§ **ZESTAWIENIE DANYCH**
***
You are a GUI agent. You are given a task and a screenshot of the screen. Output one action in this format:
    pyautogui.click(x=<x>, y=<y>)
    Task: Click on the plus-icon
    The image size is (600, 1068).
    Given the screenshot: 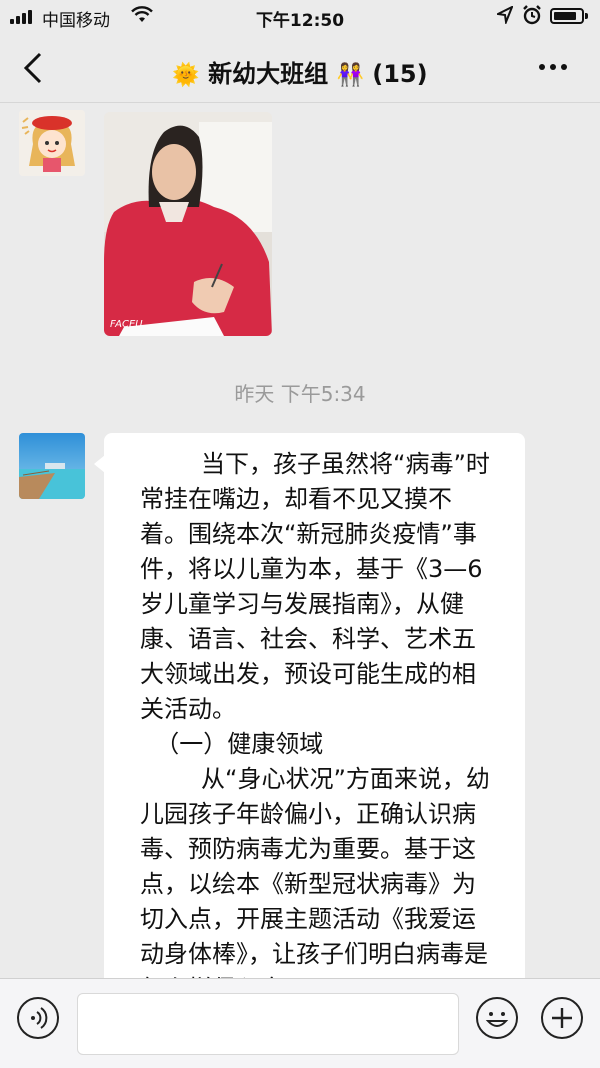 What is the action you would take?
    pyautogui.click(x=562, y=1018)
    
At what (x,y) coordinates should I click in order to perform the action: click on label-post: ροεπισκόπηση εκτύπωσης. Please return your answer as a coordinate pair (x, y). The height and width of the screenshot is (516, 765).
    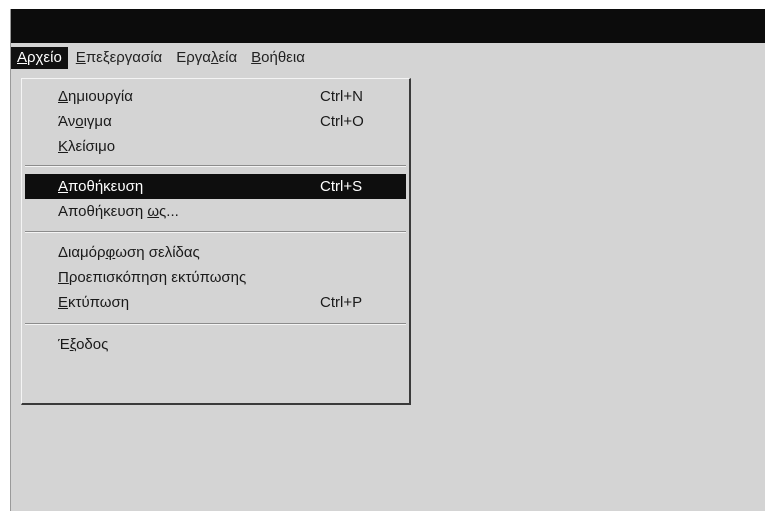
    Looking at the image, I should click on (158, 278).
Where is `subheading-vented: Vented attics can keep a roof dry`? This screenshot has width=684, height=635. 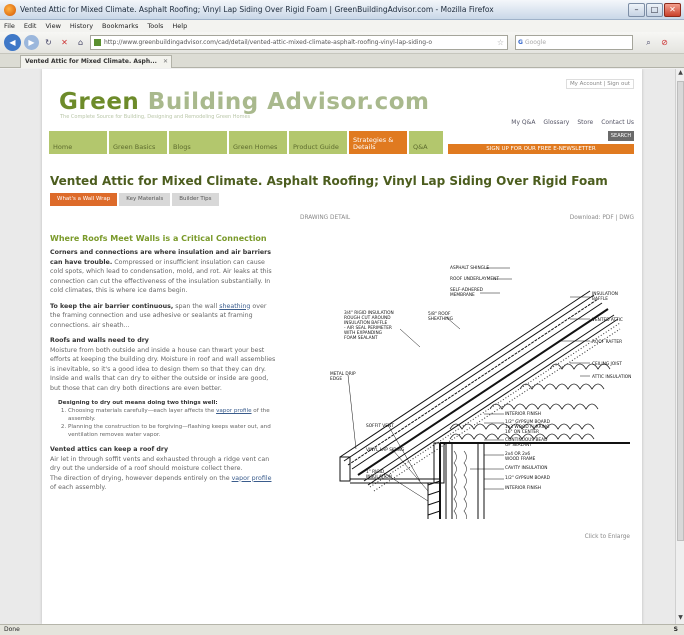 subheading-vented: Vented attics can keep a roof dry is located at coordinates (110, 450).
***
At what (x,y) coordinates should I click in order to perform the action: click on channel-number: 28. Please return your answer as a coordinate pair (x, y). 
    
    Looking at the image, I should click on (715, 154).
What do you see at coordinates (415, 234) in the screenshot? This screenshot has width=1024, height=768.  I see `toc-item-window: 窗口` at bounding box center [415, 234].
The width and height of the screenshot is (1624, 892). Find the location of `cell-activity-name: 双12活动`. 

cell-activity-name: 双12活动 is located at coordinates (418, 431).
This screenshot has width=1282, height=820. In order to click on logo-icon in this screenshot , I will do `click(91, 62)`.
***
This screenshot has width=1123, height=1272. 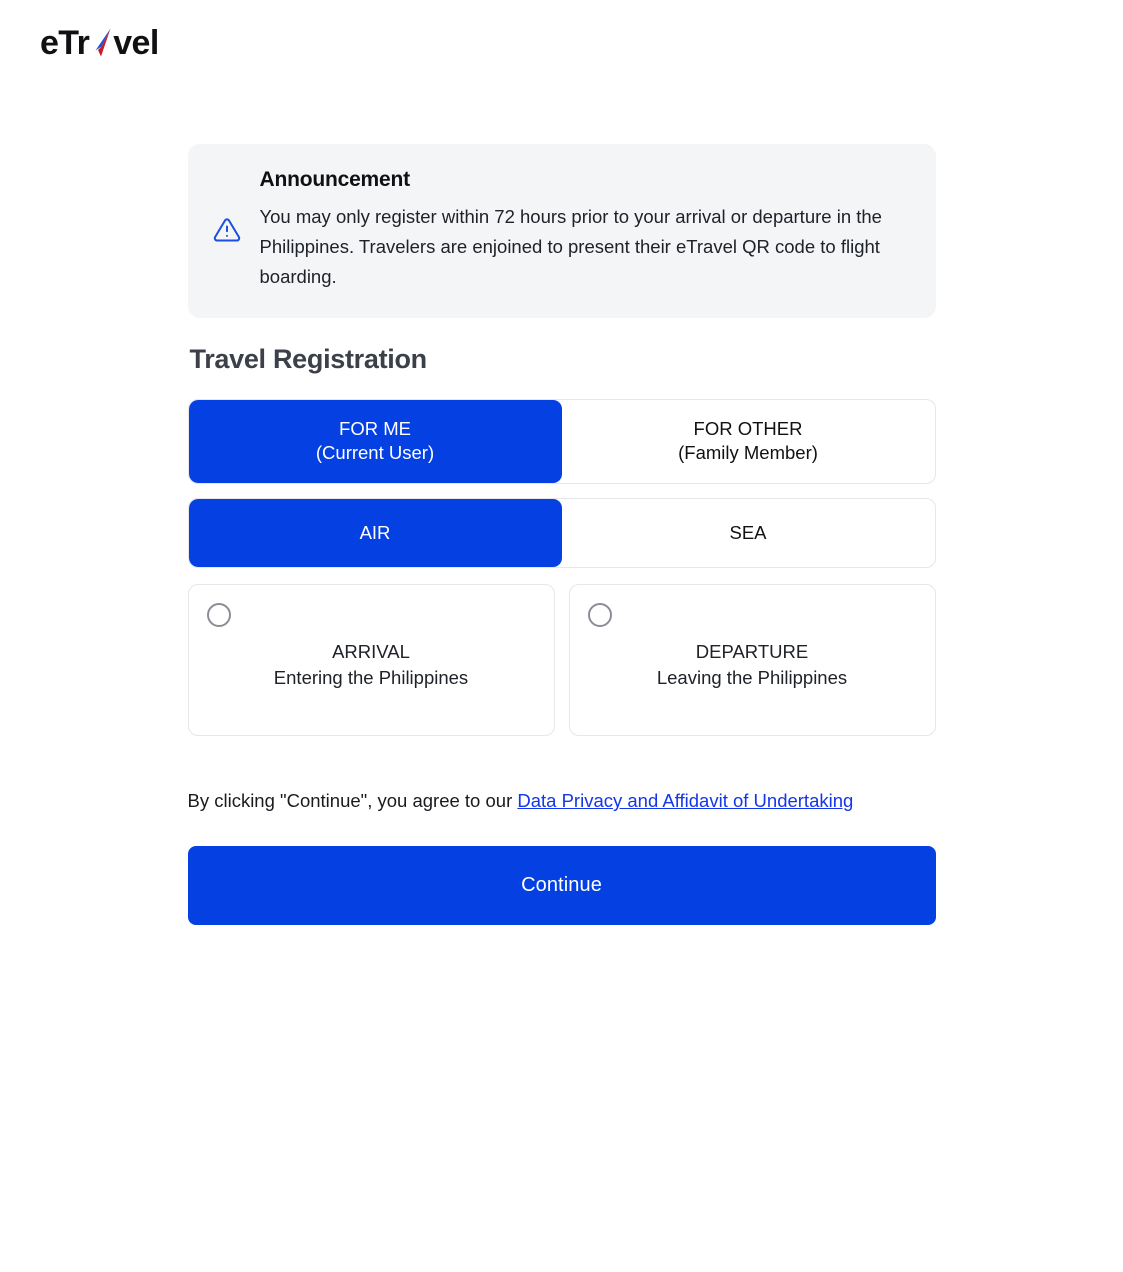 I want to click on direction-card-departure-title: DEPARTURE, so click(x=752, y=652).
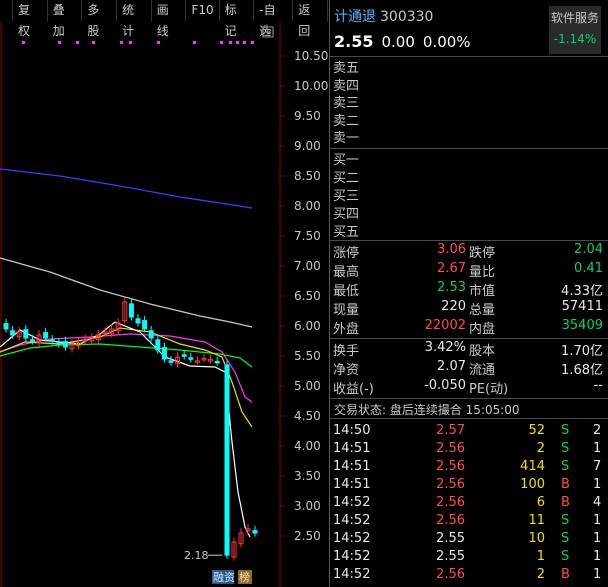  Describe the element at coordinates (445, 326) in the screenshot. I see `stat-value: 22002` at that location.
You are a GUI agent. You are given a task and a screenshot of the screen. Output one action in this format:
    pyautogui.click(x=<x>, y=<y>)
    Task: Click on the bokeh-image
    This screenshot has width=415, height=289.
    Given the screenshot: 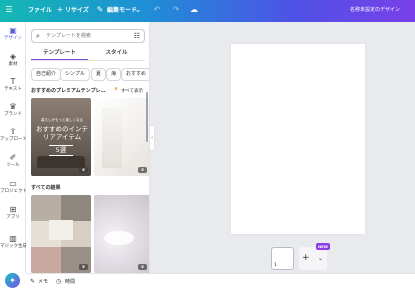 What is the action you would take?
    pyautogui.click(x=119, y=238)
***
§ **WYMAGANE DZIAŁANIE**
Proszę przedstawić w formie tabeli Markdown fragment rozpoczynający się wierszem zawierającym „on channel-number: 28.” i kończący się wierszem zawierającym „What do you”, łącznie z oboma tymi wierszami, z pominięciem pustych wierszy. Tabela powinna mieć kolumny „Nr” (numer kolejny) oraz „Treść” (tekst danego wiersza).

§ **WYNIK ZADANIA**
| Nr | Treść |
|---|---|
| 1 | At what (x,y) coordinates should I click in order to perform the action: click on channel-number: 28. Please return your answer as a coordinate pair (x, y).  |
| 2 |     Looking at the image, I should click on (715, 154). |
| 3 | What do you see at coordinates (415, 234) in the screenshot? This screenshot has width=1024, height=768.  I see `toc-item-window: 窗口` at bounding box center [415, 234]. |